Outside View: The choice: Kyoto or WTO?

Mid-November brought us reports from two international negotiations, whose sole common thread appeared to be each took place amid tight security in Muslim countries. These were the Doha, Qatar World Trade Organization negotiation and the Marrakech session addressing the Kyoto Protocol on “global warming”.

Yet it is increasingly obvious that these two instruments are quite related, in that they will soon prove mutually exclusive of each other.

This incompatibility is particularly acute now the United States has rhetorically abandoned the Kyoto agreement. The Bush administration, however, has refused to rescind the U.S. signature to the protocol so far. That suggests it is signaling either a plea for a better offer or positioning itself to participate in the agreement at a later date.

Though both agreements are voluntary coalitions, even there lies a marked difference. Nations lie, cheat and steal to enter the WTO, but the United States is merely the most vocal to claim no love for the reality of Kyoto.

The WTO claims its “overriding purpose is to help trade flow as freely as possible”, while Kyoto is wrapped in save-the-planet “green” rhetoric. Yet, Kyoto is in reality an economic instrument. It restricts energy-use emissions, a solid measure of economic activity, and threatens economic sanctions against countries failing to meet a particular energy emission profile.

Hence the conflict. The WTO “obliges members to bring their disputes to the WTO and not to act unilaterally.” If the United States does not participate in Kyoto, it is free from Kyoto's sanctions. But the WTO will be called upon to adjudicate the possible looming Transatlantic dispute over the alleged unfair trade barriers of the 15-nation European Union if it carries through its threat to “adjust” trade barriers for U.S. goods in penalty for the U.S “withdrawal” from Kyoto, or America's refusal to match the EU's “Kyoto” energy tax increases.

This specter led to agreement at the November WTO talks in Doha to try and harmonize the WTO with numerous multilateral environmental agreements or

MEAs. But this revealed the irony that it appeared to be the WTO's responsibility to adjudicate between it s member nations in order to accommodate these outside efforts, not the other way around.

If the WTO is indeed called upon to play such a role that could well prove the first thread to unravel the global free trade body's principles and undermine its foundation.

The EU's threatened sanctions against the Untied States over the U.S. pullout from Kyoto are unique. Such economic sanctions are usually reserved to discourage human rights violations by offending nations. That is how environmental activists view affordable energy and any world population above two billion — and it is currently above six million.

Still, to more sober minds it appears odd to target something that clearly and universally betters the human condition — increased energy use — and that brings about wealth creation and increased health.

Earlier this year, EU Environment Commissioner Margot Wallstrom revealed the mindset of the European policymakers in Brussels on the issue. “This is not a simple environmental issue where you can say it is an issue where the scientists are not unanimous,” she said. “This is about international relations, this is about economy about trying to create a level playing field for big businesses throughout the world.”

━━━

> [Task brief]: According to the Kyoto-versus-WTO commentary, what does the WTO claim is its overriding purpose? The records come from a separate source and are unrelated to the commentary.

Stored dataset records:
━━━

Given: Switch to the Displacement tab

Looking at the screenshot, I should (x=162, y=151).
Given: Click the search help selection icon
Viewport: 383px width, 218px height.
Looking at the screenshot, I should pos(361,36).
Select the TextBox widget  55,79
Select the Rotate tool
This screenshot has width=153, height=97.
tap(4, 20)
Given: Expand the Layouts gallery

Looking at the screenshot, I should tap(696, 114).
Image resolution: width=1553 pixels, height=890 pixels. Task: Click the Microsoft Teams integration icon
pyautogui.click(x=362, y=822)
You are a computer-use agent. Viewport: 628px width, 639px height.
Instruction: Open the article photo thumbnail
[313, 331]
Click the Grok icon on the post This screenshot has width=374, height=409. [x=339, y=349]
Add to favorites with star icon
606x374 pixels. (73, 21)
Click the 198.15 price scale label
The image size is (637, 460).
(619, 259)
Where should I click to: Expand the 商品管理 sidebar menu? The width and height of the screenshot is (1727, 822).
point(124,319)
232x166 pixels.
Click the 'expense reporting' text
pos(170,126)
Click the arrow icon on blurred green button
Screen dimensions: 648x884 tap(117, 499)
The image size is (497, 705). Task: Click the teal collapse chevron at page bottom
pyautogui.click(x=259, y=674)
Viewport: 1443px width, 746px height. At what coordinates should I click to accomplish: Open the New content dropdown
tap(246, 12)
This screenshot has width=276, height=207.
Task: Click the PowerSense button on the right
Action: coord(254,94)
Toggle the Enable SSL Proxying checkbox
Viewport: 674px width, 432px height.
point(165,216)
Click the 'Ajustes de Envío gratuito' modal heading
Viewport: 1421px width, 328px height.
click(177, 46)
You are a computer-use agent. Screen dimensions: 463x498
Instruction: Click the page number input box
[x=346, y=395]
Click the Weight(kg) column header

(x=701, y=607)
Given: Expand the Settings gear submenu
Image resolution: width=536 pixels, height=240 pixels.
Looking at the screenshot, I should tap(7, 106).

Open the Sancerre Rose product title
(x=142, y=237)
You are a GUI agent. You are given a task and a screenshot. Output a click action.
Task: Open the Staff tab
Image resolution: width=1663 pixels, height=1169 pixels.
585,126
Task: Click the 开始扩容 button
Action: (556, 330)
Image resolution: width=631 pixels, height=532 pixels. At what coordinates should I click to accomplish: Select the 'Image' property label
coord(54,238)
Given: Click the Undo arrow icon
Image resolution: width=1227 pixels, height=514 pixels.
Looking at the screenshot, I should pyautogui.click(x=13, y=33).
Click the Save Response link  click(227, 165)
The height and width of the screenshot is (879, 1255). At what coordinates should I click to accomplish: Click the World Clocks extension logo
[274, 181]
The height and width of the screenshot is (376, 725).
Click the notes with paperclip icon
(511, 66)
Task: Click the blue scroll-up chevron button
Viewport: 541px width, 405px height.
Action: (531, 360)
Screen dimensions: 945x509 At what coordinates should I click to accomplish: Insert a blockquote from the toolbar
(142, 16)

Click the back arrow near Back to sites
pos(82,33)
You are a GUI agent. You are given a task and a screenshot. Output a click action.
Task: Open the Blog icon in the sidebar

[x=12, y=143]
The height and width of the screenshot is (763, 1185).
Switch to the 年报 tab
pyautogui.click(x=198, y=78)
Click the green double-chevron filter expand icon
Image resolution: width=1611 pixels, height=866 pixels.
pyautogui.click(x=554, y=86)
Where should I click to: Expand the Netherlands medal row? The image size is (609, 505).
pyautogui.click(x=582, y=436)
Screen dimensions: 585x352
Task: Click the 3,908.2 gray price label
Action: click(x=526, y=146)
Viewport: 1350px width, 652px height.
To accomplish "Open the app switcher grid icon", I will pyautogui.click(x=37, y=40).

━━━

> [Worked answer]: To help trade flow as freely as possible.